This coming spring researchers at the University of Oregon, led by professor Allen Malony, will have access to a cloud system following a $1.97 million grant under the American Recovery and Reinvestment Act of 2009.
The university’s system, which will be an Applied Computational Instrument for Scientific Synthesis (ACISS) will be installed in the Computing Center and shared by a wide array of departments to meet the goals of integrative science projects.
The list of those in queue to make use of the system includes researchers studying of behavior via brain imaging data as well as various projects in bioinformatics, chemistry and neuroinformatics.
The goal of integrative science is to examine problems across disciplines, looking for relationships between diverse areas of study and melding them into one cohesive whole for closer study and the school’s new ACISS open source-driven cloud cluster will provide “hundreds of terabytes of storage space, thousands of processing cores, high performance computational accelerators and high-speed integrated InfiniBand network interfaces.”

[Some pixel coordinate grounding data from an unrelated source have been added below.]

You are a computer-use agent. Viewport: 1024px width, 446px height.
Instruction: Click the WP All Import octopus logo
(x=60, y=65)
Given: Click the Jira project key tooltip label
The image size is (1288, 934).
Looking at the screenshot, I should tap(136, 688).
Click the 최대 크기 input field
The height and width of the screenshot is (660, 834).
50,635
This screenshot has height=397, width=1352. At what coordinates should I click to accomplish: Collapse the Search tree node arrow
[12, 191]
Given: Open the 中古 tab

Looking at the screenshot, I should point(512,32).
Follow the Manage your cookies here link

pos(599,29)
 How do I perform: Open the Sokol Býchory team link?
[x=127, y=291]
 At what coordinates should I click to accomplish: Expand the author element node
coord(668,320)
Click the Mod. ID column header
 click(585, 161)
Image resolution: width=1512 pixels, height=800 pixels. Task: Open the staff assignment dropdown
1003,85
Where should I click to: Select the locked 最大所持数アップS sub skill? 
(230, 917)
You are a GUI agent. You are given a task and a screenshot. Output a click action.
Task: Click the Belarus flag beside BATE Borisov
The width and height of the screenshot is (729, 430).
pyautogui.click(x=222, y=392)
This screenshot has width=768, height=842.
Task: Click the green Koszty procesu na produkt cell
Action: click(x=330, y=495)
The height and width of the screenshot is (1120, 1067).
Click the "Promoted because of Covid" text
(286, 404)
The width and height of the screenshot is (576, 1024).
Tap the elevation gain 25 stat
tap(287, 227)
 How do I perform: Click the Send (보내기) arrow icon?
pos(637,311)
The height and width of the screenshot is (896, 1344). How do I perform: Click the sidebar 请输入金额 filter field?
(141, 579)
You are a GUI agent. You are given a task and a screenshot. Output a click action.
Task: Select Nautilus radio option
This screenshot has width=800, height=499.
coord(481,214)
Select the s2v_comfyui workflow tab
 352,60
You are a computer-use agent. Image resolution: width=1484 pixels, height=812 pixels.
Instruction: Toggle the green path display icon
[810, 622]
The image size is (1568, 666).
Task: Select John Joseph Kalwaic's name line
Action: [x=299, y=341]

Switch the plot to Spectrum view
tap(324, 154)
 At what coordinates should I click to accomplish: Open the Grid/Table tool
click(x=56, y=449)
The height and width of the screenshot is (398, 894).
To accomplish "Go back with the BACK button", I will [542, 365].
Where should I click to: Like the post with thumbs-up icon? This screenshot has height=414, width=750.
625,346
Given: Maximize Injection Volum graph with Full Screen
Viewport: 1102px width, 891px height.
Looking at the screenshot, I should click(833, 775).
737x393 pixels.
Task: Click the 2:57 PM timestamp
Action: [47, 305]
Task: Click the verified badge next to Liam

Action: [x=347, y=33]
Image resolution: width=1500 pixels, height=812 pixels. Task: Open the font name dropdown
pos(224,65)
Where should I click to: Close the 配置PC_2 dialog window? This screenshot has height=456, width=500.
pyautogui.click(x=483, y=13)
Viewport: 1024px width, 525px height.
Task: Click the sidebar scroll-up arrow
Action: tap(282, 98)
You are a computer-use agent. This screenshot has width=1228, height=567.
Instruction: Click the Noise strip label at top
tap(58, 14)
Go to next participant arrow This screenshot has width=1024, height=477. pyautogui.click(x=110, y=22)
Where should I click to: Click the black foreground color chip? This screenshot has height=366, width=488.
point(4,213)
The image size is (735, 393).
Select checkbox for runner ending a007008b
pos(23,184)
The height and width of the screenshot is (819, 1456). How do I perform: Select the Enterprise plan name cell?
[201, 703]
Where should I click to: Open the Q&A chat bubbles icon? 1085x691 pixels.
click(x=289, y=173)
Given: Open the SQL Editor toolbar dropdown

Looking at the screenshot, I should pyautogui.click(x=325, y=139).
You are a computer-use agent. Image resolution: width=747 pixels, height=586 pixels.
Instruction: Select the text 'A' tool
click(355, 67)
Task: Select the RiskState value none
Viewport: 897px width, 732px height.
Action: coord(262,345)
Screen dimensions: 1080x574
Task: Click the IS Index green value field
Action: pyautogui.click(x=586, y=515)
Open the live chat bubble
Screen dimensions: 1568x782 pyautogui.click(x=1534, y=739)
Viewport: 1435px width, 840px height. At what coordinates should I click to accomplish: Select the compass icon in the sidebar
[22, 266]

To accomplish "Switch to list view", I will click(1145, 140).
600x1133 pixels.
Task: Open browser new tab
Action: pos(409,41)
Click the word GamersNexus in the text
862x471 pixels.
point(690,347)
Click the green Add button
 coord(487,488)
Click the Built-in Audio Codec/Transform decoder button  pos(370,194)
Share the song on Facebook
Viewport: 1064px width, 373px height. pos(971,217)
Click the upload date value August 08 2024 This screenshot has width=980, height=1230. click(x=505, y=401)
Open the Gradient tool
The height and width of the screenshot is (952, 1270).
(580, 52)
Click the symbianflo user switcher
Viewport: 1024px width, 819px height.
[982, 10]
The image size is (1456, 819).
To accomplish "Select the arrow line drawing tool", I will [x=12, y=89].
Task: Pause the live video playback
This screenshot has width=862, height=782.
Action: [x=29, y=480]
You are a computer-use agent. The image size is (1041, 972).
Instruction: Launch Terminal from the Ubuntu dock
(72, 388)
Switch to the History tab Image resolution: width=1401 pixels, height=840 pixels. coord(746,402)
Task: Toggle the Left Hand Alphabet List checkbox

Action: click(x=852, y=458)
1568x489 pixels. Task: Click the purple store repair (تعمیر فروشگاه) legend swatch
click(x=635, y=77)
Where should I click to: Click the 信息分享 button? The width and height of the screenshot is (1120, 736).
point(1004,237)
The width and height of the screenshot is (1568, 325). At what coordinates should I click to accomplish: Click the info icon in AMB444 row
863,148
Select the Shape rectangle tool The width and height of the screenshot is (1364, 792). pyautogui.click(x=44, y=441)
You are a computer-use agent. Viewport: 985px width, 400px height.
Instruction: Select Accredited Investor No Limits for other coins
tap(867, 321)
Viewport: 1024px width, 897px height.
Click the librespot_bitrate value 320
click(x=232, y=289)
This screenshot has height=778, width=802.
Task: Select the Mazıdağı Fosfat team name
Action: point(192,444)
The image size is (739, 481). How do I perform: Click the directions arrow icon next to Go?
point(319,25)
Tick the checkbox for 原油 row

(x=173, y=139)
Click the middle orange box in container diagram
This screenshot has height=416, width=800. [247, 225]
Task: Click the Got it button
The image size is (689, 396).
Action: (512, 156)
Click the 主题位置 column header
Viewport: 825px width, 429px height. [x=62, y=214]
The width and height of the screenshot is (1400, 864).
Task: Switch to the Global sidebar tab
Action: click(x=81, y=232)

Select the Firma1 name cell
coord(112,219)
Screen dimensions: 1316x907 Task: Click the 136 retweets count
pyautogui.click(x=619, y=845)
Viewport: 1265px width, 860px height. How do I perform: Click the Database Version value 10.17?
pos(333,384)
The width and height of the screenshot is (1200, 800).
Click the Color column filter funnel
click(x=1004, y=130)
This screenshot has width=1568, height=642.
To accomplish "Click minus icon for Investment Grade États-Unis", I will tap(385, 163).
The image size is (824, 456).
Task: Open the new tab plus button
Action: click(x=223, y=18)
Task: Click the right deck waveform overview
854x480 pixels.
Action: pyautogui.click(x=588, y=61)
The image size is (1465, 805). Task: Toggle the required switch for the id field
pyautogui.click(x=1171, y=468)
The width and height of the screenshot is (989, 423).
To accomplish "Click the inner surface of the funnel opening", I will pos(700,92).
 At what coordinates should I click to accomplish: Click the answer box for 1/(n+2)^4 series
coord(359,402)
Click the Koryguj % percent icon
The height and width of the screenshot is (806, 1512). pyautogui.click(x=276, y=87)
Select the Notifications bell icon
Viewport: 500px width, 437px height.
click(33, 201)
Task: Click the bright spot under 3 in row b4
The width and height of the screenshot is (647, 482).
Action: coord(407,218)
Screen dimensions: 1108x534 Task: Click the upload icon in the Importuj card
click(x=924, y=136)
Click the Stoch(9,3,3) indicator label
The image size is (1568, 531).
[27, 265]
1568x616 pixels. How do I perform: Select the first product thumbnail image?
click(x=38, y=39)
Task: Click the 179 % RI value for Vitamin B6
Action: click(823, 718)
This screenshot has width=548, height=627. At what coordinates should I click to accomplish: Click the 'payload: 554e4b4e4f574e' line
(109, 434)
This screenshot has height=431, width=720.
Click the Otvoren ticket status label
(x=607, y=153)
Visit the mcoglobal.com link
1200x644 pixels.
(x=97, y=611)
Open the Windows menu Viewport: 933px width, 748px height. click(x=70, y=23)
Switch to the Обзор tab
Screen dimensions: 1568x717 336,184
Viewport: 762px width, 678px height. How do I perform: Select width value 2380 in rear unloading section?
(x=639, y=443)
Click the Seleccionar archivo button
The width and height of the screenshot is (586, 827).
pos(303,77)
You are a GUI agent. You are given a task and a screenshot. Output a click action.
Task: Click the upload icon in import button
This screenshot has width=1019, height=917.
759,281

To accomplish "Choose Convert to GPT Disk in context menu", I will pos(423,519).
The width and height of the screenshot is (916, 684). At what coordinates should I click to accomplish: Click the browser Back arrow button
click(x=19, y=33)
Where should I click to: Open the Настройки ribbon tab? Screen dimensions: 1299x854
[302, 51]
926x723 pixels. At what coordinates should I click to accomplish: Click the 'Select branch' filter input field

As Malony stated in an interview, “The ACISS system is at the forefront of a revolution to apply cloud computing for scientific investigation. Building on technological advances in multi-core processing and GPU computing, ACISS will be realized as a private science cloud offering the most powerful computing resources yet at UO in pursuit of research discoveries in biology, physics, chemistry, human brain science and computer science.”
When asked about the ultimate benefit of the grant and ACISS system, Malony responded, “…the cloud computing model encompasses the notion of clouds interacting with other clouds to enhance their services and expand their resources. The ACISS project is a bellwether for the future of computing throughout Oregon’s educational institutions.”